Integrations#

JupyterLab#

The overall roadmap for RTC in JupyterLab is defined in the Real Time Collaboration Plan. The discussions to integrate the RTC components into JupyterLab are tracked in jupyterlab/rtc#27.

JupyterLab Integrattion

Iteration 1#

At the beginning of 2019, we had two branches for JupyterLab 1.0.3 and Phosphor.js.

You can try this first iteration with a Dockerfile that lives in https://github.com/ellisonbg/jupyterlab-rtc, repository also forked to https://github.com/datalayer-contrib/jupyterlab-rtc-docker-2019-1.

docker run -p 8888:8888 ellisonbg/jupyterlab-rtc start.sh jupyter lab --dev-mode --no-browser

Iteration 2#

A continuation of this work had been done in the second half of 2019. Most of the work for that second attempt is living in:

Iteration 3#

We have ported Iteration 1 to begin-August 2020 JupyterLab and Lumino master in the following 2 branches.

We have also ported Iteration 2 to end-August 2020 JupyterLab and Lumino master branches. The toc, logconsole, celltags and debugger extensions have been disabled as they have been recently added to JupyterLab code base. If it makes sense, we could update them also.

You can compare with the changes:

  • https://github.com/jupyterlab/jupyterlab/compare/f2ce97034efc69f9ad565d92ec8370ccca6eb160…datalayer-contrib:rtc-2019-2-master

  • https://github.com/jupyterlab/lumino/compare/1116776621689093766a6e992de5abd05cedaf8c…datalayer-contrib:rtc-2019-2-master

WIP Iteration 4#

The next step is to define how to integrate the components developed in this repository at the light of these learnings. The behavior (features and limits) of Iteration 3 are the same as Iteration 2. For example saving notebook does not persist the ipynb file. We have copied here the latest public status meeting on the JupyterLab PR.

2019.11.13 meeting

Ian: Lifecycle is fragile for notebooks.

- Deciding whether to initialize a new document, whether to insert text from disk. It's working now but a little hacky. 
- Ian's idea: The server should be in charge of saying whether a document is initialized. For example, if two people connect at the same time it should only be initialized once.

Why are there two paths?

- to support fully client side Lab.
- a text editor expects text editor schema, which has cursor position, etc. A cell supports text editor schema + other things like outputs, execution count. So the cell creates it's own datastore and passes in the model.

What about an ORM like redux-orm? Worth exploring having helpers to explore ORM references.

- this does it currently https://github.com/jupyterlab/jupyterlab/blob/55fbac91507ea5119665244ce3b136b71d4e7c62/packages/cells/src/data.ts#L238-L250

- We are doing this currently with record locaters: https://github.com/jupyterlab/jupyterlab/blob/55fbac91507ea5119665244ce3b136b71d4e7c62/packages/notebook/src/data.ts#L36

It works currently for text documents and notebooks.

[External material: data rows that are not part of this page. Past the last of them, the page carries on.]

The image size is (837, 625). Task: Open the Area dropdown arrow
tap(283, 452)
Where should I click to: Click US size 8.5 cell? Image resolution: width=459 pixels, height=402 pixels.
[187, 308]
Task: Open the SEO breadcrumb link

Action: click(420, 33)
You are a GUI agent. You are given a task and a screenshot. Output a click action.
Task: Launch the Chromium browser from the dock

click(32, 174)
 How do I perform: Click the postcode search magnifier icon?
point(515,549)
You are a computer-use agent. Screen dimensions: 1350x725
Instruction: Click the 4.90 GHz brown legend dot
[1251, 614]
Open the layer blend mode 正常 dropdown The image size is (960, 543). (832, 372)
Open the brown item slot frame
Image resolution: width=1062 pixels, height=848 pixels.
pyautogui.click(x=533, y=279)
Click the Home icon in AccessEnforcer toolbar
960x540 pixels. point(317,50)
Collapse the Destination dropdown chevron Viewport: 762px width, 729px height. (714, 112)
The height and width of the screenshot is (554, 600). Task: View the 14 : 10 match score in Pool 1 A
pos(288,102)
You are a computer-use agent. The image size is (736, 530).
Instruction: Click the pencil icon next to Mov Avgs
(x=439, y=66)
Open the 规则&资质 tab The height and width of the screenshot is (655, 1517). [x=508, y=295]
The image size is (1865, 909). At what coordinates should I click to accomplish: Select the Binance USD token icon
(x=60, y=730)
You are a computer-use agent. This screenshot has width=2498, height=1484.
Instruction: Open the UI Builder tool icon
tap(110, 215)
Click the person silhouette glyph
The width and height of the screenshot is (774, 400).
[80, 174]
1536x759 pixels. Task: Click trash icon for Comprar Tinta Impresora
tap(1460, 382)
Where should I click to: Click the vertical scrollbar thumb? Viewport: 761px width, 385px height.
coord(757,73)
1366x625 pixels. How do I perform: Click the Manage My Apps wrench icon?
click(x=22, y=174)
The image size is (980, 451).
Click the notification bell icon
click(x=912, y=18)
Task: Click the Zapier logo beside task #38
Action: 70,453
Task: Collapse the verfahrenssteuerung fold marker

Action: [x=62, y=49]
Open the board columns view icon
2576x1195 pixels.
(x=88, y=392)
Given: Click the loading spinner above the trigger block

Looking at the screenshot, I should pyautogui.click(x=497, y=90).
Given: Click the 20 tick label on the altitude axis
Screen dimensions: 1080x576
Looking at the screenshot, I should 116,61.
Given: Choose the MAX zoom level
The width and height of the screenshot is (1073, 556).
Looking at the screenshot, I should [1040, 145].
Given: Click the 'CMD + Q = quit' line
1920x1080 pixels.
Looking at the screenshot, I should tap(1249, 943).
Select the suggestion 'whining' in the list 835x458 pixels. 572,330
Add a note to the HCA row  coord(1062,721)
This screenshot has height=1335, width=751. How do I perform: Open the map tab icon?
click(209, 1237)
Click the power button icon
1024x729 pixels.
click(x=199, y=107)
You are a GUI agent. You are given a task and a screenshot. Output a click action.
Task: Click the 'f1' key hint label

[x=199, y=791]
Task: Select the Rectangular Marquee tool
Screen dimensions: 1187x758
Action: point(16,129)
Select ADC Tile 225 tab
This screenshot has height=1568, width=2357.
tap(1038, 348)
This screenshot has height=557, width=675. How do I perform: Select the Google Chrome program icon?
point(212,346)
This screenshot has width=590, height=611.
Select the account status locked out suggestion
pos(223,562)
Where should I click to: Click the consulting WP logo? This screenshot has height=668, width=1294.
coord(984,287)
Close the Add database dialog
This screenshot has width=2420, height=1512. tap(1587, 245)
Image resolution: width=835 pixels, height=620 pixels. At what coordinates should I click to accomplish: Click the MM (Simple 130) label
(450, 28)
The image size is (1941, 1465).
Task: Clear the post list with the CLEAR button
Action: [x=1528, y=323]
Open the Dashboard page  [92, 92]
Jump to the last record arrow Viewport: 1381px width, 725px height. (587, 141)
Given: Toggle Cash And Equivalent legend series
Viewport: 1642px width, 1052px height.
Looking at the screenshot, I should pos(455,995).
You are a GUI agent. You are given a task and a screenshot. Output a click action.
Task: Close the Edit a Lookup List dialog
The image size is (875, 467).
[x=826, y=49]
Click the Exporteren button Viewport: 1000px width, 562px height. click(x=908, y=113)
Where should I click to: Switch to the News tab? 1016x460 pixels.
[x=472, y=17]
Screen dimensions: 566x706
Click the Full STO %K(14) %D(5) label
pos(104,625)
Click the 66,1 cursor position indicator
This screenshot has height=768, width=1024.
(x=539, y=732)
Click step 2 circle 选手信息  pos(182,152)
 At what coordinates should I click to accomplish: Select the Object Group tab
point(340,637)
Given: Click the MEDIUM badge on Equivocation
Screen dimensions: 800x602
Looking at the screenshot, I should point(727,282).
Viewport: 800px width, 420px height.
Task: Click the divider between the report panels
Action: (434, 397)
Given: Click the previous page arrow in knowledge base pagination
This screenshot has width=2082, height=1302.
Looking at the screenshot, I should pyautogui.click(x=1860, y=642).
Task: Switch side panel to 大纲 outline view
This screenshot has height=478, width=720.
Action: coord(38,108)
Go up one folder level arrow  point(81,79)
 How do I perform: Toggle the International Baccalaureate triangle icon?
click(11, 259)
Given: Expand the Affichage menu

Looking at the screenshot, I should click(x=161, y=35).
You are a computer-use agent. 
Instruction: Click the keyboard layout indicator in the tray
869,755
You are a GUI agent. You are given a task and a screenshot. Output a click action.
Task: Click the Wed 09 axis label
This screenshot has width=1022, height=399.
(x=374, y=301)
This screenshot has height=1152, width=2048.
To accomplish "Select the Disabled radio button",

We should have per document datastore, because that's where undo/redo makes sense.

Blockers on phosphor side?

- unpaired surrogate issue. Library generates a byte string. Each patch gets an ID. IDs can be absolutely ordered, so this is how we resolve conflicts. Generate these IDs involves a lot of bitwise logic. And there is a problem with the scheme, because it can generate invalid UTF strings, because it can generate unpaired surrogates. Then it doesn't serialize properly.

How do we support this package?

Two points:

1. Can we make this is a separate package and market it to general JS?

- Create a community around this before.
- Almost a useful package
- UTF 8 issue
- some patches are large
- automerge
- Not huge community
- not type safe table

- Ian: Nervous about adopting this. Main cost is a lot of churn without a huge benefit. What if we adopted this just for client side, without server side? We would a lot of changes with undo/redo.

Phosphor

- UTF8 bytestring issue "unpaired surrogate"
- Patches are too large
- It might be possible to allocate ID range space more efficiently when pasting

JupyterLab

- "Lifecycle events" if two open a notebook a notebook at once
- What to handle server side
Options
- Pass on RTC for now
- Merge in existing work, after fixing a few things
- Create separate repo to further explore this and create a reusable frontend JS library around this with backend support

Brian: We need real time collaboration for, undo redo, server side models, multiple tabs, so giving up isn't a viable option

Vidar: The remaining things to do require collaboration JupyterLab project wide to figure out scope.

We could move the datastore code to a new repo, to encourage collaboration potentially and give us some distance from the API as we develop it.